8 Nov [i.e. December] 801
[salute] Dear Sir
Yours of the 17 with an inclosure to JT,2
as well as one of the 27th both got safe which was particularly satisfactory, as a friend who is now a fellow Citizen of yours and who left me about the 24th Ultimo may have before now explaind.3
He could explain to You every thing that I for the present wish explaind. Things are not worse, but insults and aggravation increase. Nothing can exceed the folly and infatuation of the day. To attempt to describe it would be impossible—they have got to the very paroxism of folly, aggravation, and resentment. An opinion generally
goes forth thus—America is ours still; If a reasonable Man does not willingly give into this opinion, He is insulted and contemnd. You may form some sense of this by the publications of the day, which I hope you get regularly. You may write to me as usual—I wish for a line to put to the test whether it gets safe, and tell me in it how the papers come to hand &ca. &ca.

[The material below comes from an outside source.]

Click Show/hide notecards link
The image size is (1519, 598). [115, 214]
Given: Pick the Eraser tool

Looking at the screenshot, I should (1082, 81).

J. T—— got away the 2d Instant to O[osten]
d and will I hope see you.
On no account whatever risque his coming here again—he parted rather reluctantly and talkd strangely—more of this hereafter. I wish your Countrymen kept all their fools and—more to themselves and not suffer them to expose others. Much is the mischief which has arrisin from that quarter. I will write you more particularly soon.
We Englishmen not only think we can war successfully with all the world, but we are now actually possessd of an opinion that America is ours again. Nothing now remains but a small force of men and ships to be sent in the spring are wanted and these are actually intended to be sent in the spring. The Virga. Expedition there is great expectation from—but more from defection of principal men in the American Army.
I am with great respect Yrs &ca. &ca.